• Problem description
Taking the records line by line, how many lines contain the word "computer"? Answer with the number only.

• Exercise material

----------

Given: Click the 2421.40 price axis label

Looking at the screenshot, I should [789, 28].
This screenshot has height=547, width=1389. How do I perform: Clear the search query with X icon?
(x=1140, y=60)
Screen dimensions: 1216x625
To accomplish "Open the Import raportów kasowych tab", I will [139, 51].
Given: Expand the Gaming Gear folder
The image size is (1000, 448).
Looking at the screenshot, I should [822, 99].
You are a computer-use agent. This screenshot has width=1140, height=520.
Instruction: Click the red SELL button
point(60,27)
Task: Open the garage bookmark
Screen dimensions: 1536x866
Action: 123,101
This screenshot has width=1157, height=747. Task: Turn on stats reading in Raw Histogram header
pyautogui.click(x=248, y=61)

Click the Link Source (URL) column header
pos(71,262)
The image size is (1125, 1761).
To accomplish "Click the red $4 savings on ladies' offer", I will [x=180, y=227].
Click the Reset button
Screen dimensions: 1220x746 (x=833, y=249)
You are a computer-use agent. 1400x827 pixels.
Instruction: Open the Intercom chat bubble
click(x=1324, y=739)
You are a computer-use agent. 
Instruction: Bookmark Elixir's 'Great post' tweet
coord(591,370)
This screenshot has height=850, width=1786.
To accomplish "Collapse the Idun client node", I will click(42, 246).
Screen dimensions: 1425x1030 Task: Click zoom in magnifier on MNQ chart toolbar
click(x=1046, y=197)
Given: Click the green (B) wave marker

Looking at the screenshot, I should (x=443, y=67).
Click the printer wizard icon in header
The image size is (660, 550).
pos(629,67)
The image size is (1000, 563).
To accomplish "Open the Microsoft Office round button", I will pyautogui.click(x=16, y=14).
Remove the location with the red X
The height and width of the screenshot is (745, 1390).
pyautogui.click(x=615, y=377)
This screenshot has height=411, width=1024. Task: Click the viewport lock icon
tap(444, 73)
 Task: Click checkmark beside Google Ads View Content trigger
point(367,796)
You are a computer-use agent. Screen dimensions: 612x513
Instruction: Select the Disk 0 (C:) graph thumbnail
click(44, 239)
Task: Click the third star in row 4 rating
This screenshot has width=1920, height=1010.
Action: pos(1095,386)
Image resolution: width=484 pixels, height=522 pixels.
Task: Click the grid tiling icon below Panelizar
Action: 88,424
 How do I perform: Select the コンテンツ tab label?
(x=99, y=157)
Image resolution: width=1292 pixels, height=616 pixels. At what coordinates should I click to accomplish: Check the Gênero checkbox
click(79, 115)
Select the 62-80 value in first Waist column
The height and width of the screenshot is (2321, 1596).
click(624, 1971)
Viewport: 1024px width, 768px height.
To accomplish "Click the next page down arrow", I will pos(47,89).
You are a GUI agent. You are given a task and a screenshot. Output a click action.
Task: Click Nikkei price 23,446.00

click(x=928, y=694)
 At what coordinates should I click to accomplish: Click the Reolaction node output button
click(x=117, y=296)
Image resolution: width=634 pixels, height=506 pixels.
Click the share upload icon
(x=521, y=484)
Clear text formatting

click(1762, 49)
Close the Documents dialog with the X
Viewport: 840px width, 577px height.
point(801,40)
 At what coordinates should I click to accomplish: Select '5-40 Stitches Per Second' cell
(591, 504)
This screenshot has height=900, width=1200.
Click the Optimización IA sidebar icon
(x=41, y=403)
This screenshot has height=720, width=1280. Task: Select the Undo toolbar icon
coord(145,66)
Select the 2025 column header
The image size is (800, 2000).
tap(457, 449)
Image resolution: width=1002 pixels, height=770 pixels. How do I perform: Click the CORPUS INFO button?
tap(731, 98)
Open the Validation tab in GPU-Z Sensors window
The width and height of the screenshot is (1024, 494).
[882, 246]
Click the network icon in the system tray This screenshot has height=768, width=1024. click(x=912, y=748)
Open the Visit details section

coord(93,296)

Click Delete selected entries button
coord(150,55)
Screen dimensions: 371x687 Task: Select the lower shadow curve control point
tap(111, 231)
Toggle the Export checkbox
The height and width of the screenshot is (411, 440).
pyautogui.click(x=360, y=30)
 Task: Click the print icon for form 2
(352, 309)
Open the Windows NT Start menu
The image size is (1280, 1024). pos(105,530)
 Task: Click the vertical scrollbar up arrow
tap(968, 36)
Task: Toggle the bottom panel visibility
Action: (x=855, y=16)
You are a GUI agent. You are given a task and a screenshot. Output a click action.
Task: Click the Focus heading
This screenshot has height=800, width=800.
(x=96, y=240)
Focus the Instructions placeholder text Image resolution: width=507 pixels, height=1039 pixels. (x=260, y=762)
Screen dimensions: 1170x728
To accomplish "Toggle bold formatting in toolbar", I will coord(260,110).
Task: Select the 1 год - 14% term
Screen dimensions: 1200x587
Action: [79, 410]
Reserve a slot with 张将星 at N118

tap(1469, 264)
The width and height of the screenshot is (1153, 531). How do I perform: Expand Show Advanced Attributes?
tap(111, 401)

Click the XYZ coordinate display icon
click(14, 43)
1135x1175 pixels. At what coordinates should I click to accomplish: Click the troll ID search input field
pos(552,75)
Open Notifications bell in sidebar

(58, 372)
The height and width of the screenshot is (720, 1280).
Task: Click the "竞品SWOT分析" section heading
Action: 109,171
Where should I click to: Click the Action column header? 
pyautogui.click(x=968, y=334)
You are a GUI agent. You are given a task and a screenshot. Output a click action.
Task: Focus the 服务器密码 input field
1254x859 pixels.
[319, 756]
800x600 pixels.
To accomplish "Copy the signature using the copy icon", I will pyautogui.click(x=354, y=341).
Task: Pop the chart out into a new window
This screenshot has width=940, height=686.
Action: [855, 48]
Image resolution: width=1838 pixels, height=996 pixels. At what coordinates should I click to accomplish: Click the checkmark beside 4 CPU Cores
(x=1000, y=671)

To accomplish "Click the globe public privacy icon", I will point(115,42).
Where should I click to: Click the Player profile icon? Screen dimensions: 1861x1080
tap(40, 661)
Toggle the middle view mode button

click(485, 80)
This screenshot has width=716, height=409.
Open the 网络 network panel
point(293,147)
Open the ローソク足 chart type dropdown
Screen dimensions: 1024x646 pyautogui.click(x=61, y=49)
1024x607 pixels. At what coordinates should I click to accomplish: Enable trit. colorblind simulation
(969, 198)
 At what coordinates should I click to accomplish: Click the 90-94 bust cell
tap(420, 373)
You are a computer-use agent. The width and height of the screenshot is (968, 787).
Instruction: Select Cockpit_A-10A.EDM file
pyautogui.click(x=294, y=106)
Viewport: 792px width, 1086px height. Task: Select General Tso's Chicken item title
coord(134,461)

----------

• Output
5